* **Your instructions**:
Copy every line from the one that holds "You are a GUI" to the end of the records below, exactly and with nothing else, but without any pictures.

[Stored records]
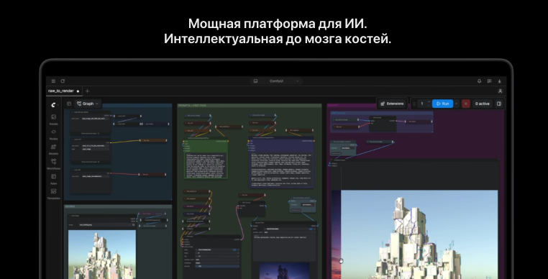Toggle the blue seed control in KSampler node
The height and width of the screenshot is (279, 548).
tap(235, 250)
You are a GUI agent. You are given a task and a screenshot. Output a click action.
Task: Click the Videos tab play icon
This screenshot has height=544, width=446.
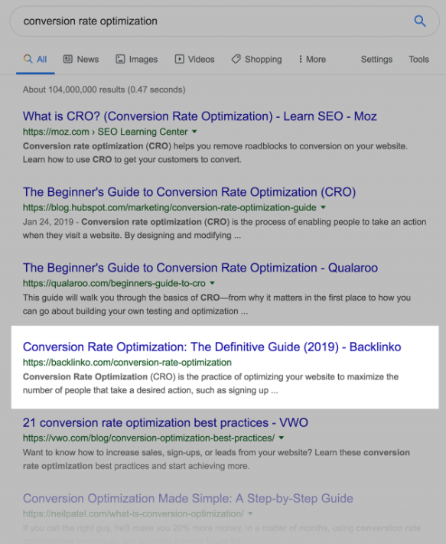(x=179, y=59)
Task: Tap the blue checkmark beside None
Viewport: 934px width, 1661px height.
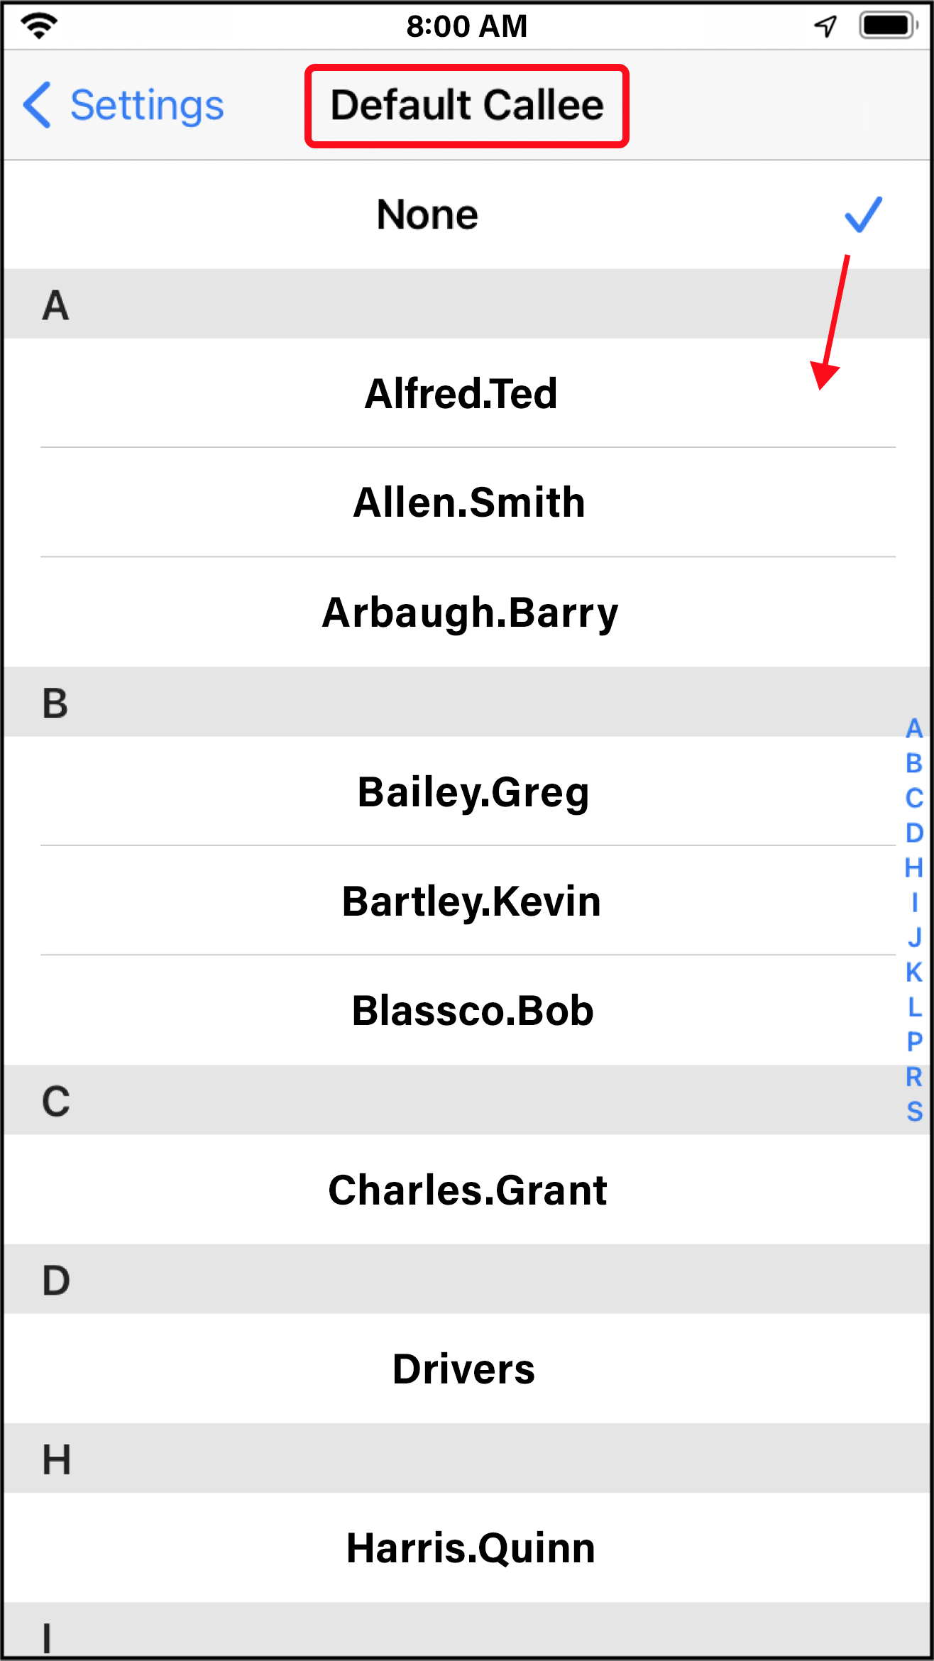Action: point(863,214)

* **Reply**:
You are a GUI agent. You are given a task and a screenshot. Output a click action.
Task: Click the Videos tab play icon
This screenshot has height=544, width=446.
(x=179, y=59)
Task: Tap the blue checkmark beside None
Viewport: 934px width, 1661px height.
Action: point(863,214)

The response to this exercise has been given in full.